Difference-in-differences with stochastic policy shifts of a continuous treatment
Michael Jetsupphasuk, Chenwei Fang, Didong Li, Michael G. Hudgens

TL;DR
This paper develops methods to infer the effects of stochastic policy shifts on continuous treatments within difference-in-differences designs, enabling analysis of policy impacts where treatments are manipulated probabilistically.
Contribution
It introduces a new causal estimand for stochastic policies, proposes a general identification framework, and develops a double/debiased machine learning estimator for the exponential tilt policy.
Findings
The estimator is root-n consistent and asymptotically normal.
Applied to study hydraulic fracturing's impact on employment and income.

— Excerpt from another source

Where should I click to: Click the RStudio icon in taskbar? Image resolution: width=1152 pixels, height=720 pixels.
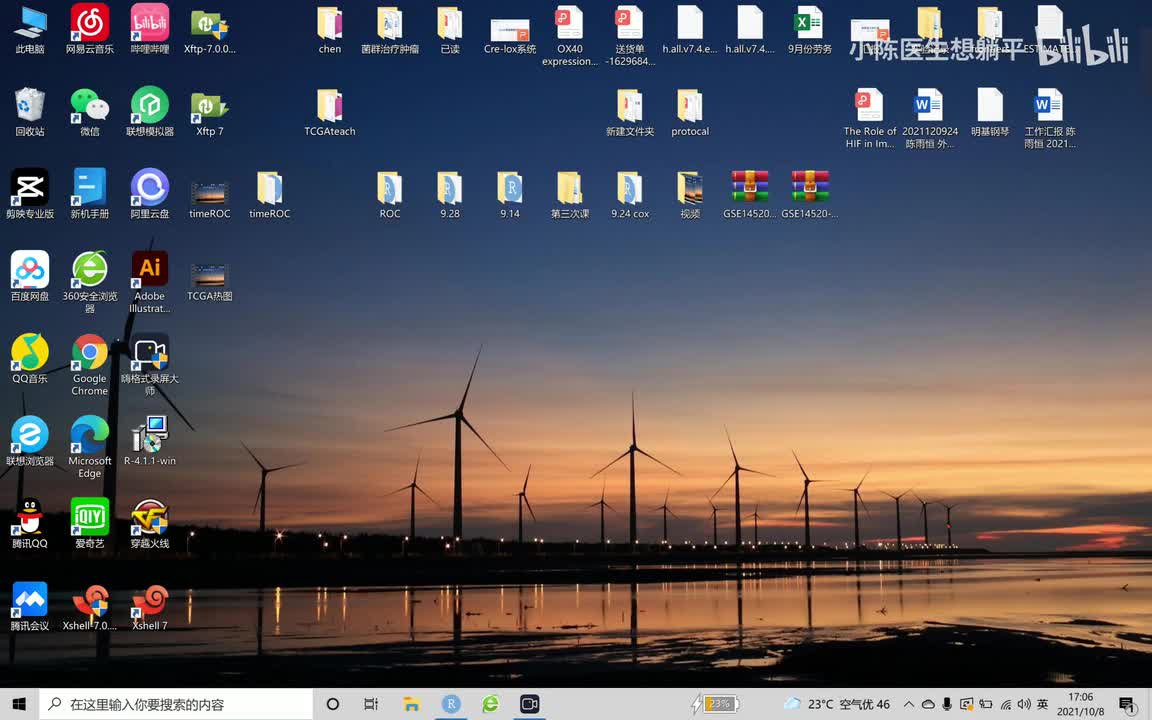451,704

Framework accommodates nonparametric nuisance function estimation.
Abstract
Treatment effects of stochastic policy shifts quantify differences in outcomes across counterfactual scenarios with varying treatment distributions. Stochastic policy shifts may be of interest in settings where it is unrealistic or infeasible to deterministically manipulate treatments. In this paper, methods are developed to draw inference about stochastic policy effects under difference-in-differences (DiD) designs with a continuous treatment. The proposed causal estimand is the expected effect of modifying the continuous dose distribution among the treated, i.e., those that received a non-zero dose. Several possible stochastic policies are discussed and a general framework for identification and estimation is proposed. One stochastic policy applicable to many settings is the exponential tilt, which increments the conditional density function of the continuous dose. For the exponential…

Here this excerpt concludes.